(Stored data)
=== Section Start ===

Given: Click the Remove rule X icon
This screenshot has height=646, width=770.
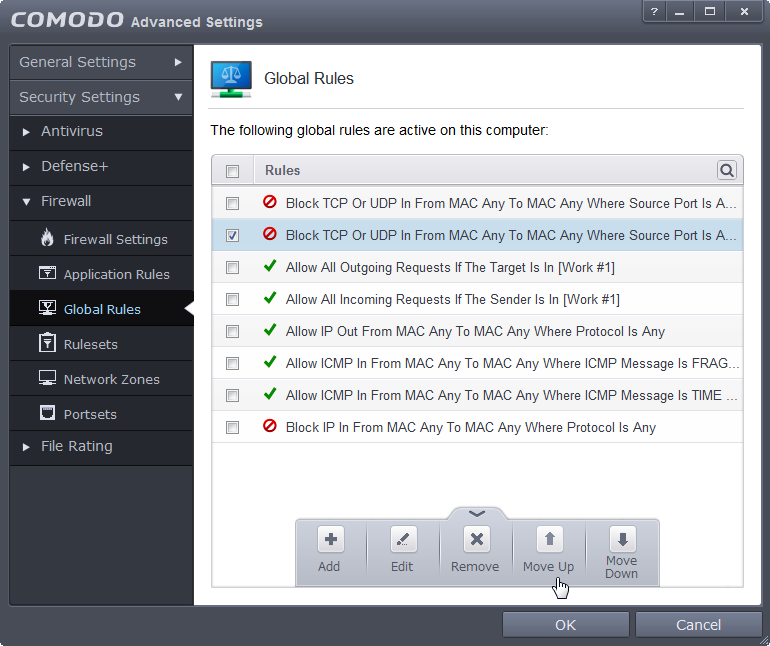Looking at the screenshot, I should point(476,540).
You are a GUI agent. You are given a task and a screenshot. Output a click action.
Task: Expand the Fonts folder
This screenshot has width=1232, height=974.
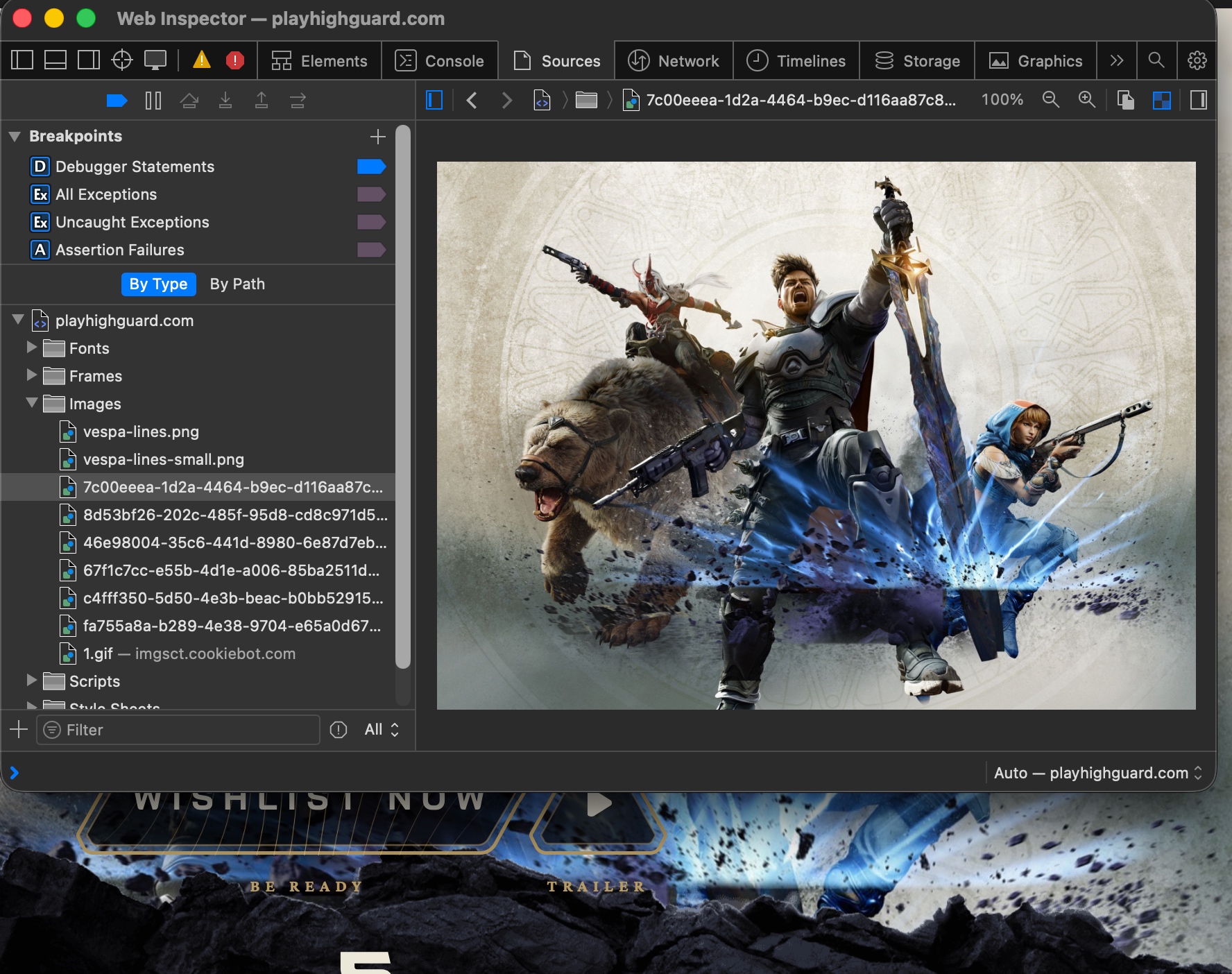(31, 348)
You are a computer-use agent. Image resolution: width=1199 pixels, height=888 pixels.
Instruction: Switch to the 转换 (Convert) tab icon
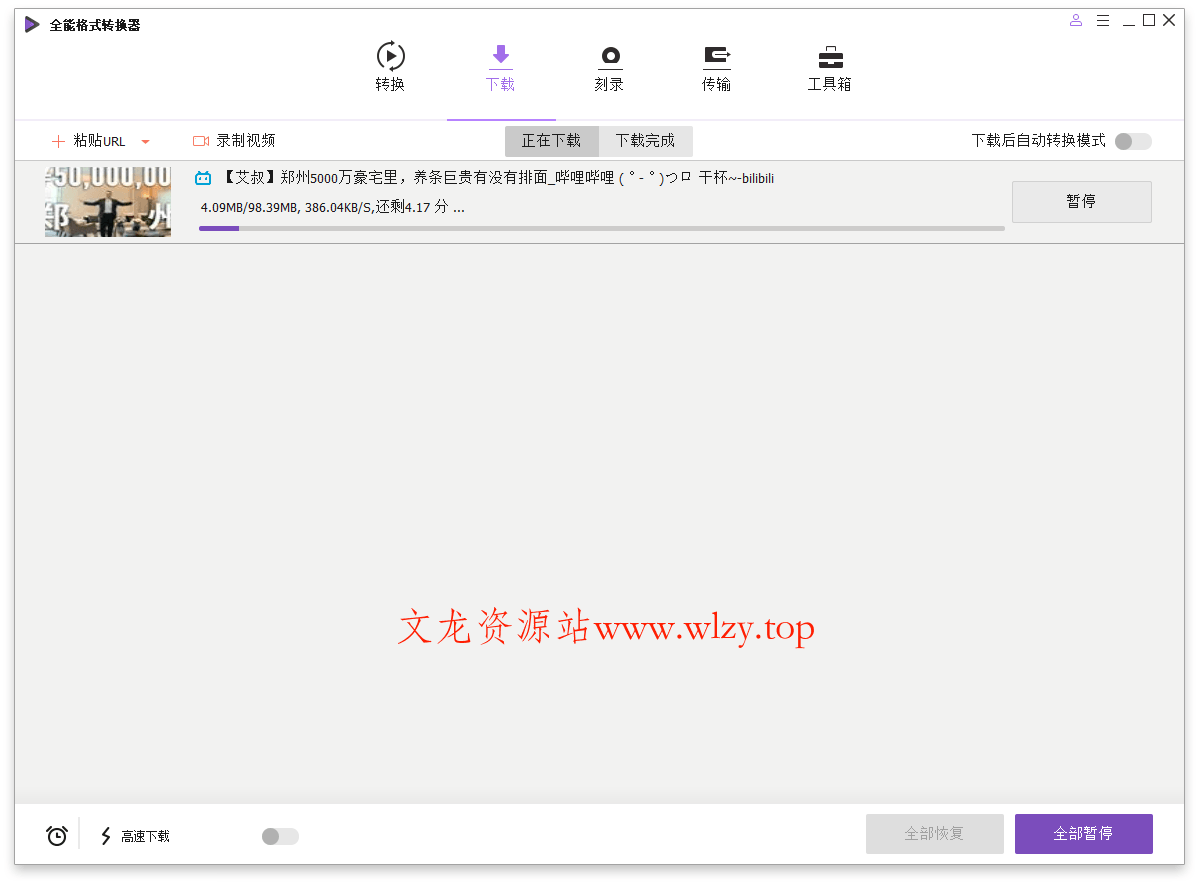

=== Section End ===

TO DO:
Gather up every line in the data above that contains the word "agent", copying each one.

ANSWER BELOW:
You are a GUI agent. You are given a task and a screenshot. Output a click action.
You are a computer-use agent. Image resolution: width=1199 pixels, height=888 pixels.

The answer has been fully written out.